While standard statistical tests of racial bias may not apply in contexts where risk does not appear to be the central consideration, we can still demonstrate that the absence of risk-based decision-making has important racial equity implications. Our analyses shows that the Board could eliminate racial disparities in release rates and achieve significant prison reductions without impacting total or violent felony arrest rates.

Finally, our study also contributes an alternative approach to the assessing selective labeling. The contraction approach that has been used to date requires the identity of the decision-maker. It is also limited in that it only validates the algorithm on the population released by the most lenient decision-maker, but not the full population or the highest risk population. In testing the validity of the algorithm for individuals who had hearings and were denied parole but were later released after the expiration of their sentence, we are able to assess its accuracy on a low-probability-of-release population where you would expect the selective labels problem to be most severe.

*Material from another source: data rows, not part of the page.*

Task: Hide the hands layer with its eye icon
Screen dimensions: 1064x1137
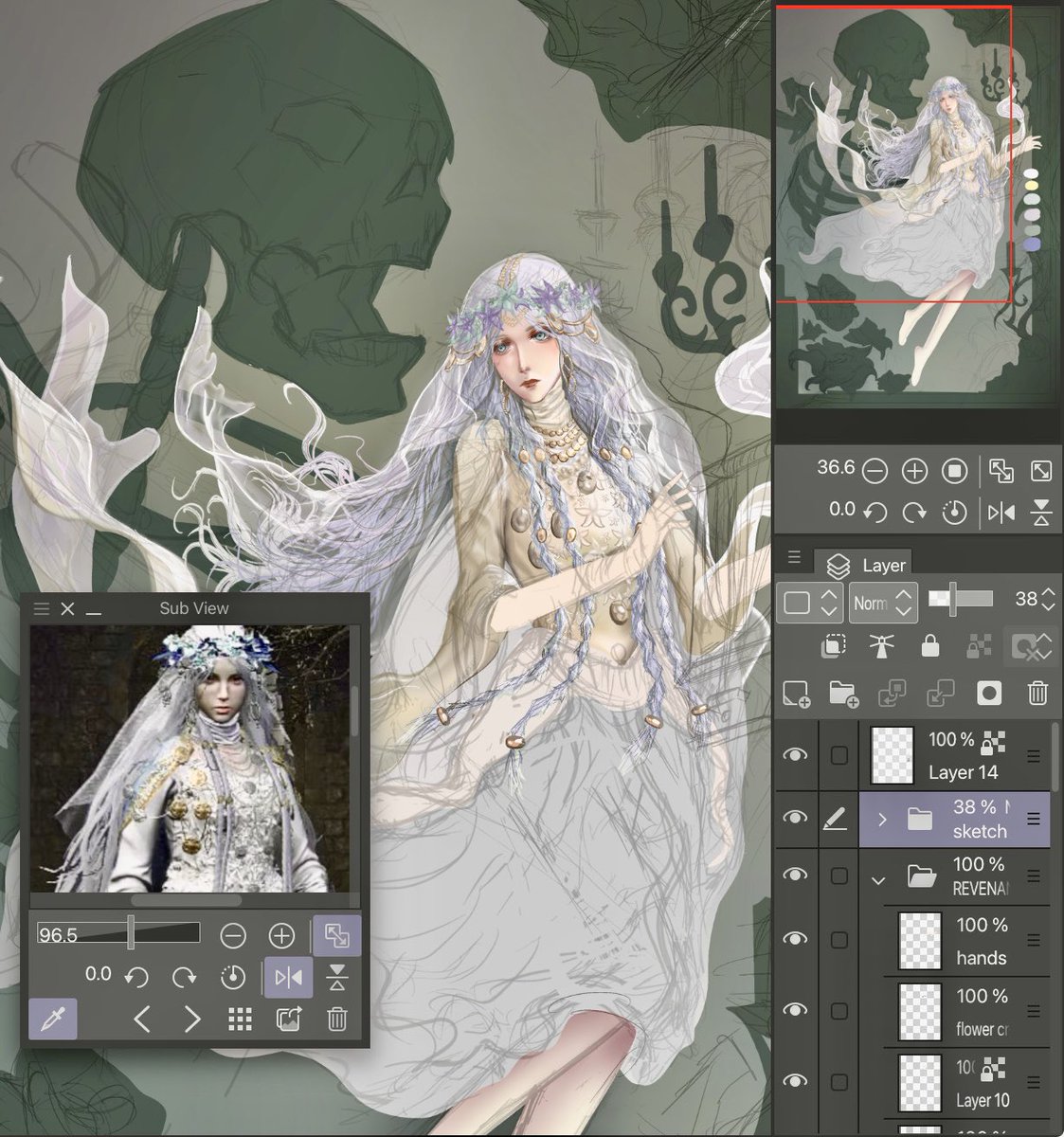Action: [x=795, y=941]
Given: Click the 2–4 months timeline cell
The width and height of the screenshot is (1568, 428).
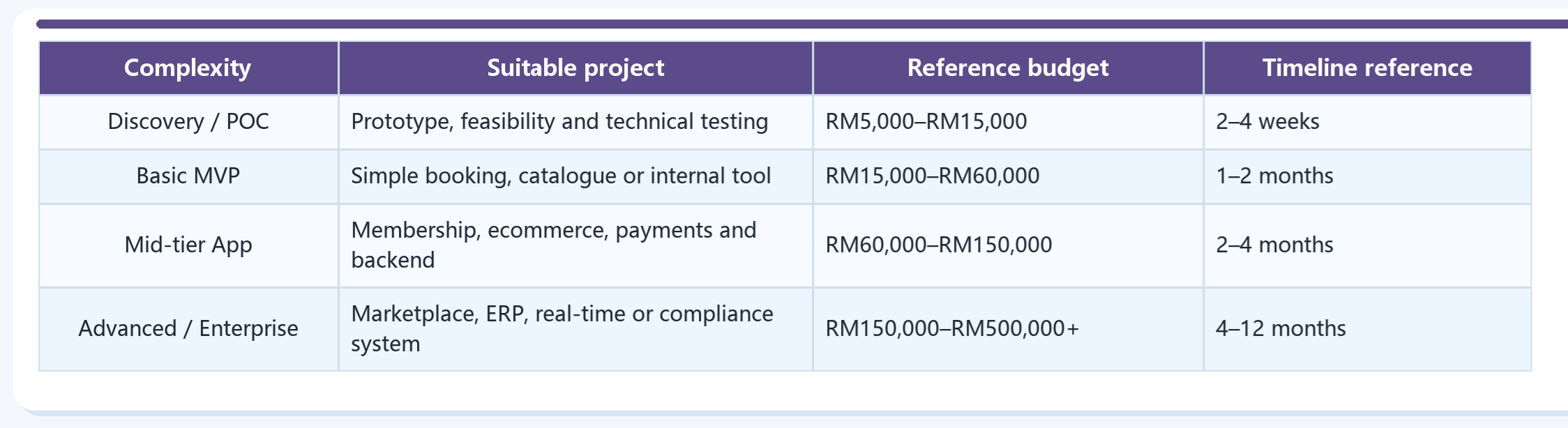Looking at the screenshot, I should point(1367,245).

There continue to be efforts to encourage the New York State Parole Board to focus on inmate risk. In 2016, regulations were passed that required written explanation when a parole denial departed from the COMPAS risk scores (Benjamin 2016; New York Codes, rules and regulations 2020), and, more recently, proposed legislation would shift the default position such that the Board would release “any incarcerated person appearing before the board who is eligible for release on parole, unless the parole case record demonstrates there is a current and unreasonable risk the person will violate the law if released and such risk cannot be mitigated by parole supervision” (NY state Senate Bill S1415A 2021). The proposed legislation would also remove portions of existing statute including the criteria that release is warranted so long as it is not “incompatible with the welfare of society and will not so deprecate the seriousness of his crime as to undermine respect for law.” Our analysis lends support for the urgency of such reforms, at least insofar as risk is the central concern.